Have you done much with scripture memory?  She might be killer at scripture memory.  SMF (Scripture Memory Fellowship) has materials and prizes.  Or get a Sunday School curriculum that would seem to fit her and do it with her.

 

Positive Action For Christ: Home  This place has solid materials, and they're going to be pretty concrete.

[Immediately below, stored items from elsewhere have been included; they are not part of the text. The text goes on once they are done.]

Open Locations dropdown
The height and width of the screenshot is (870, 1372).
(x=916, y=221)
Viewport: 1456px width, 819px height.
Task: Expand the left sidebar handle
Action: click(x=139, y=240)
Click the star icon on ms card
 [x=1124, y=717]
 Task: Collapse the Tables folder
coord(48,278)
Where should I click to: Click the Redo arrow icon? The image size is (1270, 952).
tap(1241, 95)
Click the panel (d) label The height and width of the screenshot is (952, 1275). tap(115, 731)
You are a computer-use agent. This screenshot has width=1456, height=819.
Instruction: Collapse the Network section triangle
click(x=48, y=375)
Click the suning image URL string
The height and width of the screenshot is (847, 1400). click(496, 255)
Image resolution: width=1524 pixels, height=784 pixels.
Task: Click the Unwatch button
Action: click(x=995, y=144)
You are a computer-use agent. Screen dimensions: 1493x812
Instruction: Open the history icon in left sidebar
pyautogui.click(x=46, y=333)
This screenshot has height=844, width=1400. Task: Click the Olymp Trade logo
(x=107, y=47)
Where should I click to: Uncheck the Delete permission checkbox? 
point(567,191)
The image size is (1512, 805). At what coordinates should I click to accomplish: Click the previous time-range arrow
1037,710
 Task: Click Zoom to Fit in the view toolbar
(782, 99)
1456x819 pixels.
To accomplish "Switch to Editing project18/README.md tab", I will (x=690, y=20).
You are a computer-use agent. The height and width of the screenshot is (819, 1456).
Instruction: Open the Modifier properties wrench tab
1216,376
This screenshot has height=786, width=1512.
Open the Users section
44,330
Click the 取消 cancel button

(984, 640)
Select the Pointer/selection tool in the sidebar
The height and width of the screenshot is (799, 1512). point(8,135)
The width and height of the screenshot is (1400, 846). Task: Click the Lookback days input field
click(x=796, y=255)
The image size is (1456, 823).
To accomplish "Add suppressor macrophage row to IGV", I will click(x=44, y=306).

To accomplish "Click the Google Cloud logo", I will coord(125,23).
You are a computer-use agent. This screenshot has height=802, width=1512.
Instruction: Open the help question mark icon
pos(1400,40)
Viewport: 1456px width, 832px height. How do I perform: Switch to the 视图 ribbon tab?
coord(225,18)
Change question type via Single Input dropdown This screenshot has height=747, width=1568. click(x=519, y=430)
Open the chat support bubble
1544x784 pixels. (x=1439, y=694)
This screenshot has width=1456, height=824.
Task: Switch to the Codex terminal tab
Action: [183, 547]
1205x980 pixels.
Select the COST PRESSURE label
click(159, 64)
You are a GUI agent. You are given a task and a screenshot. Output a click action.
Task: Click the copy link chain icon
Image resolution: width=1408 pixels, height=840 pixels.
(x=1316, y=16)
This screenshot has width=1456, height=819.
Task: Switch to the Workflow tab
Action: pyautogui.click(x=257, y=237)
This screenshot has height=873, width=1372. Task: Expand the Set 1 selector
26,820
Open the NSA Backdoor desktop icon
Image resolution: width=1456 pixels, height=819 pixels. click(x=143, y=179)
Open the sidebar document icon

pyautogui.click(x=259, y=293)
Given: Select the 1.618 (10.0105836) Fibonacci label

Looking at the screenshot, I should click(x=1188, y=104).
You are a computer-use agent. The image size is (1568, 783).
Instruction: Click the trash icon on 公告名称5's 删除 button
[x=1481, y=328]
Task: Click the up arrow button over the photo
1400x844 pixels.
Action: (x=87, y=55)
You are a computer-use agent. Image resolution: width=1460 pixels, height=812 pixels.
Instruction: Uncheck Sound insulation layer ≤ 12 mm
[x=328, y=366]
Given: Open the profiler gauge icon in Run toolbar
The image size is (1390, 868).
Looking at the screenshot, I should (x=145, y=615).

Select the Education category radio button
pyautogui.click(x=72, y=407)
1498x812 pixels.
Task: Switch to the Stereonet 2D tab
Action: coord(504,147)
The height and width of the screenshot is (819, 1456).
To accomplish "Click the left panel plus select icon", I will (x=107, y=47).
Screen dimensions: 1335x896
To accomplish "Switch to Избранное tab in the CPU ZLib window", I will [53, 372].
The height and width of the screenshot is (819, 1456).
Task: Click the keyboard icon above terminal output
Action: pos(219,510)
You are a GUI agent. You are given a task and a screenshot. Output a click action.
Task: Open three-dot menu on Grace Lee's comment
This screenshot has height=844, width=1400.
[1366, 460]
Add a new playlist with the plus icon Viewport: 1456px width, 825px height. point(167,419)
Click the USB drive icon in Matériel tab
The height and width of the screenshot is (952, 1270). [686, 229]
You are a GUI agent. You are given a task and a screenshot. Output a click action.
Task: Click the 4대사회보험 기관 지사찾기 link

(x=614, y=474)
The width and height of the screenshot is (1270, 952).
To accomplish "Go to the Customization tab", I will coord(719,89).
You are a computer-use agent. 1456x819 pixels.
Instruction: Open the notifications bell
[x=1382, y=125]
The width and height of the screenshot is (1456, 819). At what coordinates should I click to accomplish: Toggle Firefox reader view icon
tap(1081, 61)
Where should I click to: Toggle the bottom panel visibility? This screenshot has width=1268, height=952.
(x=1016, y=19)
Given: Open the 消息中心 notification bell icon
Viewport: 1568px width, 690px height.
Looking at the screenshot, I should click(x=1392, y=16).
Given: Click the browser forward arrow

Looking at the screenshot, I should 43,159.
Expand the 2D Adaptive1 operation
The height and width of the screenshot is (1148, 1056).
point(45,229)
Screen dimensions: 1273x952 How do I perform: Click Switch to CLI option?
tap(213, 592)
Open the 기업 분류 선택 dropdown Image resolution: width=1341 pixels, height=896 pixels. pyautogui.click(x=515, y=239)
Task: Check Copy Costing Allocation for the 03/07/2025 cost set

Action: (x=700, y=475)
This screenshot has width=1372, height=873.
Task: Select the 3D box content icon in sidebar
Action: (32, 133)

I have the catalog beside my bed, because it was on the list of options for my ds.

 

Why Answers Bible Curriculum? | Answers in Genesis  They have a new curriculum and I'm thinking it was free.  I just haven't looked into it yet.  I like AIG, some don't.  

 

Like I said though, I'm looking for things where they say what they mean.  No metaphor, no wishy washy focus on feelings, no telling people to read verses and INFER what they mean.  Inferences, metaphors, these just aren't going to go well.  Nice, straight, systematic theology, saying what you mean, that will go over better.  Make things clear that aren't clear.  Don't push for results.  

 

Spiritual things rely on perspective-taking, and perspective-taking is what is weak in autism.  So they understand something as "sin" because they care what God thinks.  Maybe she doesn't yet care what God thinks!  Maybe she doesn't yet care what ANYBODY thinks!  But that doesn't mean she can't learn good things, true things, things that will plant seeds to grow *later* into more mature faith.  There's childlike faith.  To me, it's good enough that my ds believes God exists, believes God is good, believes God gives him good things and that we should thank Him, kwim?  Like punch back your developmental expectations 3-4 years to what you would expect a dc much younger to be feeling/thinking about God, and bump up their intellectual capabilities, and then you see why it's such a contrast.  

 

Whatever, just my opinion/experience being in it.